Can you add a code snippet that reproduces the behaviour?

HLasse avatar Apr 26 '24 06:04 HLasse

@dvirnimrod when I try to reproduce the stated behaviour I get the following behavior (python 3.8):

import textdescriptives as td

td.__version__
# 2.8.0
import spacy
nlp = spacy.blank("en")
nlp.add_pipe("sentencizer")
quality_pipe = nlp.add_pipe("textdescriptives/quality")
docs = nlp.pipe(["lorem ipsum"])
doc = next(docs)
doc._.passed_quality_check
# False
doc._.quality
# QualityOutput(
# 	passed=False, ...
#	contains={'lorem ipsum': ThresholdsOutput(value=1.0, passed=False, threshold=False)}, ...

KennethEnevoldsen avatar Apr 29 '24 08:04 KennethEnevoldsen

Hi, thanks for the quick respond!

Here's a code snippet for example:

import textdescriptives as td
import spacy
from spacy.cli import download

QUALITY_THRESHOLDS = td.QualityThresholds(
    n_stop_words=(None, None),
    alpha_ratio=(0.6, None),
    mean_word_length=(3, 10),
    doc_length=(1, 1000),
    symbol_to_word_ratio={"@": (None, 0.3)},
    proportion_ellipsis=(None, None),
    proportion_bullet_points=(None, 0.7),
    contains={"fake": False},
    duplicate_line_chr_fraction=(None, 0.2),
    duplicate_paragraph_chr_fraction=(None, 0.2),
    duplicate_ngram_chr_fraction={
        "5": (None, 0.15),
        "6": (None, 0.14),
        "7": (None, 0.13),
        "8": (None, 0.12),
        "9": (None, 0.11),
        "10": (None, 0.1),
    },
    top_ngram_chr_fraction={"2": (None, 0.2), "3": (None, 0.18), "4": (None, 0.16)},
    oov_ratio=(None, 0.3)
)

download("en_core_web_lg")
nlp = spacy.load("en_core_web_lg")
quality_pipe = nlp.add_pipe("textdescriptives/quality")
quality_pipe.set_quality_thresholds(QUALITY_THRESHOLDS)

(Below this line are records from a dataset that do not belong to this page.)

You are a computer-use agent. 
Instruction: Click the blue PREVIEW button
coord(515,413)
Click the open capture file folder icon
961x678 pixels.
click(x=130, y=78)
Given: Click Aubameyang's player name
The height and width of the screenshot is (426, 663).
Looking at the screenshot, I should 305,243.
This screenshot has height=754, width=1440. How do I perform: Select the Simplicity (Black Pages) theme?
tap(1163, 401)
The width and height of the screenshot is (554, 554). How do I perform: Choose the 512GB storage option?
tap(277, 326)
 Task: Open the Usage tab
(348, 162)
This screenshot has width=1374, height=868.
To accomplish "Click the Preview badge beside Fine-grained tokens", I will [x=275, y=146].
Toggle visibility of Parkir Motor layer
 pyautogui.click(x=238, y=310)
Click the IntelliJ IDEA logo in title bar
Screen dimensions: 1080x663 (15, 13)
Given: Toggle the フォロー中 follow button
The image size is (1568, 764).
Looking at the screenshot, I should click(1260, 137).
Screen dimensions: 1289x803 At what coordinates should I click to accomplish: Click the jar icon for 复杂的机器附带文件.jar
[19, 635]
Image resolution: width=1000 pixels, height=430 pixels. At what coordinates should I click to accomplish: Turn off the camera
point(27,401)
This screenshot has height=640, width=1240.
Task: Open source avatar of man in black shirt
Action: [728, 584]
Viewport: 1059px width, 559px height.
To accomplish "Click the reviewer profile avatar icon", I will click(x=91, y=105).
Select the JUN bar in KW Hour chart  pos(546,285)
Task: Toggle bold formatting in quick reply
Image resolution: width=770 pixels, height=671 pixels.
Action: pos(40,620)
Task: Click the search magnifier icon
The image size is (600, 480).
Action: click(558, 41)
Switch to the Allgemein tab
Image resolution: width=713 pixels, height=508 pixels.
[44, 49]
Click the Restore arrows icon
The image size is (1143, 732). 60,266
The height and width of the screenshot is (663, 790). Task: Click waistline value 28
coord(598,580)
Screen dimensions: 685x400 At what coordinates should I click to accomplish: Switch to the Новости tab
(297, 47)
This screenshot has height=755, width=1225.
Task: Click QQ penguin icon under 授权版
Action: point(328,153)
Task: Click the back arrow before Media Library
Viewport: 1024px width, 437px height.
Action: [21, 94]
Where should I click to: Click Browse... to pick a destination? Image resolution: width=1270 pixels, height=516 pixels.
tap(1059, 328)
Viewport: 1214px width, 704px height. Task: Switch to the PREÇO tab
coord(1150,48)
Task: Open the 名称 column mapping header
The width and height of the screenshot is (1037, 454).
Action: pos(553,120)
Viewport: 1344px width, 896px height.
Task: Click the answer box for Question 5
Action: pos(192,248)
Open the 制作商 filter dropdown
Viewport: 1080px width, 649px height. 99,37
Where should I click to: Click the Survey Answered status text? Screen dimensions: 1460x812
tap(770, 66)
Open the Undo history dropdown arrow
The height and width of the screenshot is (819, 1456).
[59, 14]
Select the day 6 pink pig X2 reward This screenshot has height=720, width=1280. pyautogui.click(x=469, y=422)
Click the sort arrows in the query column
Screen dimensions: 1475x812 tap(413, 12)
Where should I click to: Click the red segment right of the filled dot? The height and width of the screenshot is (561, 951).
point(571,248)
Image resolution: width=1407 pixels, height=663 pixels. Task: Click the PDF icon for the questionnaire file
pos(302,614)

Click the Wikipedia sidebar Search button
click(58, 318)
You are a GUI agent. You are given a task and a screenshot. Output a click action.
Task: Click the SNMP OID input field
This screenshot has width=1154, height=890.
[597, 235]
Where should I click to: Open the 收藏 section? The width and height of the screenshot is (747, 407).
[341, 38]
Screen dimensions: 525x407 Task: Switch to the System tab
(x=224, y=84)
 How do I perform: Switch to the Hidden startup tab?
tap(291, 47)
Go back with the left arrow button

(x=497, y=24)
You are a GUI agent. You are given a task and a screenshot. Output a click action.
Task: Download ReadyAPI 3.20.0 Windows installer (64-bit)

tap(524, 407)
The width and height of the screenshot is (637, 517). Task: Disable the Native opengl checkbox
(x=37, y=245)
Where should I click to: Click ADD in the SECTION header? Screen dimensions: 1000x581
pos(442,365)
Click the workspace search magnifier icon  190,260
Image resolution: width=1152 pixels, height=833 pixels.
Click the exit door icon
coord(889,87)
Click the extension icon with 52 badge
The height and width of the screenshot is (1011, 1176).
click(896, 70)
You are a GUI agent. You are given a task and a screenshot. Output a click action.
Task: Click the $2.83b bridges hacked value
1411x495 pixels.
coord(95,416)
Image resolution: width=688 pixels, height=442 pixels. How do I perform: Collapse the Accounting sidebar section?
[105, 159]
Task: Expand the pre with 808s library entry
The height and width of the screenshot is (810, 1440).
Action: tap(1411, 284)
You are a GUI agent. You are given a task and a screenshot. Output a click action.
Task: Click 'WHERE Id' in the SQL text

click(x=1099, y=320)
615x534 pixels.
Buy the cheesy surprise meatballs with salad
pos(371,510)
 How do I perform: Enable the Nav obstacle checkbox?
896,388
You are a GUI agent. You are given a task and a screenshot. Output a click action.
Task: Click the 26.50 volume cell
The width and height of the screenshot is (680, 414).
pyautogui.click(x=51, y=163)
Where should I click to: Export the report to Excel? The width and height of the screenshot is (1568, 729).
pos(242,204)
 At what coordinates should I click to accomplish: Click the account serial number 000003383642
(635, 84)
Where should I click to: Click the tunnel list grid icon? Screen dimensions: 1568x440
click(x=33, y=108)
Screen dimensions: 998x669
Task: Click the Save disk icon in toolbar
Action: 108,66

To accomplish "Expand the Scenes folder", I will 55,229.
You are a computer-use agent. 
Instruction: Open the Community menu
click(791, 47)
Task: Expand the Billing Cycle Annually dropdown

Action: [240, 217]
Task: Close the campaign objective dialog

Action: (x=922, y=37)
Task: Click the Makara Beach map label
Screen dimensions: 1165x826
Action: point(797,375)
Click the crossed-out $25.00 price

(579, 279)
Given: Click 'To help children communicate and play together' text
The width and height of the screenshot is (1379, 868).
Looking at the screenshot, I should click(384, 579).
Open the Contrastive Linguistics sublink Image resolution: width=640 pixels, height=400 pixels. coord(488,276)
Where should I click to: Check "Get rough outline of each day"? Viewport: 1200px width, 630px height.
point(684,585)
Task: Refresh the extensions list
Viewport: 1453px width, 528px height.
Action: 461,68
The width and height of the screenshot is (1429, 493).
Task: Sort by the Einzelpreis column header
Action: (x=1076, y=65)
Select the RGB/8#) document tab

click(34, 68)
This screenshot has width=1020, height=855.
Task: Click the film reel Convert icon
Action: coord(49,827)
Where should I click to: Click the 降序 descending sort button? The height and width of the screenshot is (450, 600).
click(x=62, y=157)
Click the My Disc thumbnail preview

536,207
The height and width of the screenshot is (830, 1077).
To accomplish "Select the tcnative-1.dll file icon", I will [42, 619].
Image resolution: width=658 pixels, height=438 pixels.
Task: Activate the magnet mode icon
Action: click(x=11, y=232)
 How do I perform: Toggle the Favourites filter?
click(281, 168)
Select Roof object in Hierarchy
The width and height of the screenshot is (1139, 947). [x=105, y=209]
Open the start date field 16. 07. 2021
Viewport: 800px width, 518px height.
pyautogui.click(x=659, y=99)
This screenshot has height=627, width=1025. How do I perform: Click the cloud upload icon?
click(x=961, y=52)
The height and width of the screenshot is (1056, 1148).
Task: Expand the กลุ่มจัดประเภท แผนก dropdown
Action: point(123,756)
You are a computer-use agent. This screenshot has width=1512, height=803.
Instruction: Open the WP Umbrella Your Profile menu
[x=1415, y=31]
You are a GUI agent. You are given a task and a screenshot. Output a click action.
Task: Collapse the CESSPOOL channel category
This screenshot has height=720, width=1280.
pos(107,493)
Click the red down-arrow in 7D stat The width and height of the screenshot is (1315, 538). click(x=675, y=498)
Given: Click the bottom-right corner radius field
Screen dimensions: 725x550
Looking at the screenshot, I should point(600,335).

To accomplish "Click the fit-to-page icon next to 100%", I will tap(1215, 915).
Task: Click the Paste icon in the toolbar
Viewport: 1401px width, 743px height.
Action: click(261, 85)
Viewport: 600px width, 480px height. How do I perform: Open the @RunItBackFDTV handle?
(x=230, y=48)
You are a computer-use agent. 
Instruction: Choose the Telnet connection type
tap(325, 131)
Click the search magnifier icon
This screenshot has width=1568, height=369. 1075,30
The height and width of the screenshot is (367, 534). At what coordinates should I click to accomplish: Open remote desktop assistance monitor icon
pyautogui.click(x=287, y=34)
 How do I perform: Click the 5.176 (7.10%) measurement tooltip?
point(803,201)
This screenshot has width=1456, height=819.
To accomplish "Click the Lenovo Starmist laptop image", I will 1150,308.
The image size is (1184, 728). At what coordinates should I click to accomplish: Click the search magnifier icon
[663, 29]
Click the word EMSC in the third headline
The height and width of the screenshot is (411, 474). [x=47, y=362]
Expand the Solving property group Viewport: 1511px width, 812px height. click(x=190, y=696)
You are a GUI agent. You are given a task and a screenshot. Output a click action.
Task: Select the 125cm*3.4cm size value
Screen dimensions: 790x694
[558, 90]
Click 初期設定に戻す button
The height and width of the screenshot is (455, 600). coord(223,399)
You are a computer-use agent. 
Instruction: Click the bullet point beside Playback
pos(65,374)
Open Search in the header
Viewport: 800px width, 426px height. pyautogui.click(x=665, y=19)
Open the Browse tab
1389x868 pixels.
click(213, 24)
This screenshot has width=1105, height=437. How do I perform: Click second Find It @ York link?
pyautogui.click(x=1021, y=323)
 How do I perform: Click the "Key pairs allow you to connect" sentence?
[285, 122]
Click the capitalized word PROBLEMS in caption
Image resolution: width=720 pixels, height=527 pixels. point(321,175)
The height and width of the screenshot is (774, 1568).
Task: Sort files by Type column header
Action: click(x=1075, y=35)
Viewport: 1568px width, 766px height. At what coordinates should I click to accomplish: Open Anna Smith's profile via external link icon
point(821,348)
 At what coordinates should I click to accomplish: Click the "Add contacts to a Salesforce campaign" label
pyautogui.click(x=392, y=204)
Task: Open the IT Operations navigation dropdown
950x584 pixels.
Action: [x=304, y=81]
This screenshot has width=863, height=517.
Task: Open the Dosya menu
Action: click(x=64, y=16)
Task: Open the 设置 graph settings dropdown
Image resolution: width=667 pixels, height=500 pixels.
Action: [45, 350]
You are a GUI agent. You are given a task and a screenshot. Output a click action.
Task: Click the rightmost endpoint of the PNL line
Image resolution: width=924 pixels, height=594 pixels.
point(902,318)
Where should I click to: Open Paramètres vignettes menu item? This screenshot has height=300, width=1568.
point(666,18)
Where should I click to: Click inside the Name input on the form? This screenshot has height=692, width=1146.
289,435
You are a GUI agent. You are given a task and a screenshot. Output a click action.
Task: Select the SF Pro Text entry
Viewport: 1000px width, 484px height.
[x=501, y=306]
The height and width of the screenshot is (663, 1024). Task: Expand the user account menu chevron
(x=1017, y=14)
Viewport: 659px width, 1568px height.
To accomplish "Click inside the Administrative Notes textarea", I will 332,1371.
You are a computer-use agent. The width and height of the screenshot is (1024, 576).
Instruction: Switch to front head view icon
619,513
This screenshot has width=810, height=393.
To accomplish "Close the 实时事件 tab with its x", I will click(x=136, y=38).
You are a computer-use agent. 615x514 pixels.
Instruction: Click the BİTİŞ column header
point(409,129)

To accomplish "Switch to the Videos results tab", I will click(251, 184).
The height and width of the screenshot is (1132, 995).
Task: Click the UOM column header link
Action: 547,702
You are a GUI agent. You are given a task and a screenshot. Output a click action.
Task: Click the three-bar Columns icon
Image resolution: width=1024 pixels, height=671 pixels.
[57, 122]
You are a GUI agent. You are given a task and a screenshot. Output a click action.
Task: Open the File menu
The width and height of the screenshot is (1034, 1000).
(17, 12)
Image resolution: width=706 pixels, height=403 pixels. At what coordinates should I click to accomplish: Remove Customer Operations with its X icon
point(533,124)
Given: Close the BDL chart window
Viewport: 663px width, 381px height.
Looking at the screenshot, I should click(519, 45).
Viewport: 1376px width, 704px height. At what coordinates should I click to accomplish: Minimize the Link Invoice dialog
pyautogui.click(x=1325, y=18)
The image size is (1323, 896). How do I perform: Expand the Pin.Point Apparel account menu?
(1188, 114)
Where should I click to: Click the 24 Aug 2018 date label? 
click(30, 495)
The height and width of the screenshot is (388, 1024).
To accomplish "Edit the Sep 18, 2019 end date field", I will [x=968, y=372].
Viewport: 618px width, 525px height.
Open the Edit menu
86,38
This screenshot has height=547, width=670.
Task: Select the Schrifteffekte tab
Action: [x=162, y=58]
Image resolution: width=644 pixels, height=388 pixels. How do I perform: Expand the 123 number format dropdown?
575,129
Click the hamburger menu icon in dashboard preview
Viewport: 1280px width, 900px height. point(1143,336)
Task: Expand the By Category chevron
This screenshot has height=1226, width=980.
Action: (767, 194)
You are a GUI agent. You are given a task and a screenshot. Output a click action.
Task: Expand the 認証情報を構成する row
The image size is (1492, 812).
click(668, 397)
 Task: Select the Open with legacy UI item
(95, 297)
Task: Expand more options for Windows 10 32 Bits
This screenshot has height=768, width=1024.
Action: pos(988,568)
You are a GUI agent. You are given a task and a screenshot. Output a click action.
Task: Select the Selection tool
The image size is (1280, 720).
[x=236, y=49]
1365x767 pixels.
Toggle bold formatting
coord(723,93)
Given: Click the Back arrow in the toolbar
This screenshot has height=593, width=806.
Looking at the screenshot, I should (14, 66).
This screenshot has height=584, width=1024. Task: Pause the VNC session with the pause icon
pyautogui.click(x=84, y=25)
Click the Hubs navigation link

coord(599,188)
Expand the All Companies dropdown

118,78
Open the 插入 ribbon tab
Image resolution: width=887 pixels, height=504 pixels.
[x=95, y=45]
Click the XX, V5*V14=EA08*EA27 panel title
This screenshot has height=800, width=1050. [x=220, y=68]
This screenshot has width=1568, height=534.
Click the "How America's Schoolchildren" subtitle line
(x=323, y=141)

text = "This is fake @@@@@"
doc = nlp(text)
print(doc._.quality)

And here's the output:

passed=True 
	n_stop_words=ThresholdsOutput(value=2.0, passed=True, threshold=(None, None)) 
	alpha_ratio=ThresholdsOutput(value=0.75, passed=True, threshold=(0.6, None)) 
	mean_word_length=ThresholdsOutput(value=3.75, passed=True, threshold=(3.0, 10.0)) 
	doc_length=ThresholdsOutput(value=4.0, passed=True, threshold=(1.0, 1000.0)) 
	symbol_to_word_ratio={'#': ThresholdsOutput(value=0.0, passed=True, threshold=None)} 
	proportion_ellipsis=ThresholdsOutput(value=0.0, passed=True, threshold=(None, None)) 
	proportion_bullet_points=ThresholdsOutput(value=0.0, passed=True, threshold=(None, 0.7)) 
	contains={'lorem ipsum': ThresholdsOutput(value=0.0, passed=True, threshold=None)} 
	duplicate_line_chr_fraction=ThresholdsOutput(value=0.0, passed=True, threshold=(None, 0.2)) 
	duplicate_paragraph_chr_fraction=ThresholdsOutput(value=0.0, passed=True, threshold=(None, 0.2)) 
	duplicate_ngram_chr_fraction={'5': ThresholdsOutput(value=0.0, passed=True, threshold=(None, 0.15)), '6': ThresholdsOutput(value=0.0, passed=True, threshold=(None, 0.14)), '7': ThresholdsOutput(value=0.0, passed=True, threshold=(None, 0.13)), '8': ThresholdsOutput(value=0.0, passed=True, threshold=(None, 0.12)), '9': ThresholdsOutput(value=0.0, passed=True, threshold=(None, 0.11)), '10': ThresholdsOutput(value=0.0, passed=True, threshold=(None, 0.1))} 
	top_ngram_chr_fraction={'2': ThresholdsOutput(value=0.0, passed=True, threshold=(None, 0.2)), '3': ThresholdsOutput(value=0.0, passed=True, threshold=(None, 0.18)), '4': ThresholdsOutput(value=0.0, passed=True, threshold=(None, 0.16))} 
	oov_ratio=ThresholdsOutput(value=0.25, passed=True, threshold=(None, 0.3))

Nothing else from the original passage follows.